Directives
A – Sum up the career passage in two sentences.
B – Answer these questions from the career passage:
(i) On which channel did Hoa Co May air?
(ii) Which studio released the debut album?
(iii) Which musician was Duc Tri a close friend of?
C – Retype the stretch of the career passage from "2001: Career debut" through "impressed by her.".

Passage given
*****

She made a breakthrough with the album 24 Giờ 7 Ngày (24 hours 7 days). In the first album ever, she already made her first hit as the song 24 Giờ 7 Ngày (24 Hours 7 Days). However, being a model still prevented her from making much success in music industry, but it was a firm foundation to prove her own position.

2001: Career debut 
In 2001, she was chosen by director Luu Trong Ninh to portray a character in TV drama Hoa Co May, the drama was aired in Saturday Cinema Show on VTV3 at the time. Her first on-screen debut is Huong - an American-Vietnamese girl with tough personality. At that time, she was studying Piano Major at Military Art and Culture College. Although her acting career was short-lived, the audience was still impressed by her.

In 2005, after the release of 39 Độ Yêu (39 Degree of Love) and Chiến Dịch Trái Tim Bên Phải (Right-heart Campaign), she temporarily stopped acting to focus on singing instead.

2004: Debut album 24 Hours 7 Days
She came to Hanoi and met musician Huy Tuan in order to discuss the implementation of her first album. After that, Huy Tuan began working on her debut album as a producer, which was named as  (24 Hours 7 Days), which was released in 2004 by Viet Tan Studio. The songs in the album were produced by Tuan and were composed by famous songwriters such as Duc Tri, Nguyen Xinh Xo, Hong Kien, Duong Thu, An Hieu and Huy Tuan. In the album, the song with same name as the title gained a lot of success and was performed by her on various music shows. In spite of much investment, this album did not make much resonance for her because the album was not widely advertised and there was no promotional music video, until her nude "art" photos were posted online; then her name was mentioned everywhere. In addition, that was when feelings emerged between her and musician Duc Tri. Tri is a close friend of musician Huy Tuan, so the album used his song  (Today He Comes). After that, Tuan introduced two acquaintances and their feelings at the time were a great concern of the media.

*****

Data provided
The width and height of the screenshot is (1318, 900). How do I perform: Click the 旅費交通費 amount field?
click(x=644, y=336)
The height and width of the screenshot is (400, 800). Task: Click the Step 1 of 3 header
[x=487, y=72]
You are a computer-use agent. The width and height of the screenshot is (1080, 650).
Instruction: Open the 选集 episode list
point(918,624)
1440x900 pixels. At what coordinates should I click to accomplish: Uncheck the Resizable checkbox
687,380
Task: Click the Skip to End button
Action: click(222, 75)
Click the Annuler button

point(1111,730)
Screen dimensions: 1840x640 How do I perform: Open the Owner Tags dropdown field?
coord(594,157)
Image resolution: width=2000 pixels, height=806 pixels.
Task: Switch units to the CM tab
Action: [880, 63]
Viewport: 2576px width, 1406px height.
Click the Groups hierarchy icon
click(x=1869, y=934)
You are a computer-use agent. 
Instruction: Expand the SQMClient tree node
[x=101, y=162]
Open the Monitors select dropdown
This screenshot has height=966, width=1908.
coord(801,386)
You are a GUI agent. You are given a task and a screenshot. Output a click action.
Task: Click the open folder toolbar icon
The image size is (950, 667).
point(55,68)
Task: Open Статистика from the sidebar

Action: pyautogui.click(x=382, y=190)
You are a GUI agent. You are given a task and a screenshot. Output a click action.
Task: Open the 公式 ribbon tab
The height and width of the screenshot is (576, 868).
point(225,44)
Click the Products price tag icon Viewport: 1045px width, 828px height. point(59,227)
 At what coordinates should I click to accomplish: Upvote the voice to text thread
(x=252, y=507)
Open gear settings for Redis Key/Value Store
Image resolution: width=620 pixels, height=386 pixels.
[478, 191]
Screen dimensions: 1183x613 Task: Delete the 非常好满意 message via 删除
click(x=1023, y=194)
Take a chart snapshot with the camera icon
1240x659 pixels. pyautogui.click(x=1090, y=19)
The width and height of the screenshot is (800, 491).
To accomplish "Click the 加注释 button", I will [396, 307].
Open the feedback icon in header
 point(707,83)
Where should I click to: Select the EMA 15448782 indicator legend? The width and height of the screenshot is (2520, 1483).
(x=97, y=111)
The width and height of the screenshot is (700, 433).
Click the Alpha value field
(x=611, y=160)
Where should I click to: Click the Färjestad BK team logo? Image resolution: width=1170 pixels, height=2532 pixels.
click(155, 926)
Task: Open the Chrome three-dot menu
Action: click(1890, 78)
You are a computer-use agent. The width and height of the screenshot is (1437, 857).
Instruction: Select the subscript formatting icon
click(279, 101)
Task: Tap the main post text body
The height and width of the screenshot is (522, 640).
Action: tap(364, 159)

*****

Solutions by task
A – Director Luu Trong Ninh cast her in 2001 as Huong in the TV drama Hoa Co May while she was studying piano at Military Art and Culture College, and in 2005 she temporarily stopped acting to focus on singing. Her debut album 24 Giờ 7 Ngày, produced by Huy Tuan and released in 2004 by Viet Tan Studio, had a successful title song but made little impact because it was not widely advertised and had no promotional music video.

B –
(i) VTV3, in its Saturday Cinema Show
(ii) Viet Tan Studio
(iii) Huy Tuan

C –
2001: Career debut 
In 2001, she was chosen by director Luu Trong Ninh to portray a character in TV drama Hoa Co May, the drama was aired in Saturday Cinema Show on VTV3 at the time. Her first on-screen debut is Huong - an American-Vietnamese girl with tough personality. At that time, she was studying Piano Major at Military Art and Culture College. Although her acting career was short-lived, the audience was still impressed by her.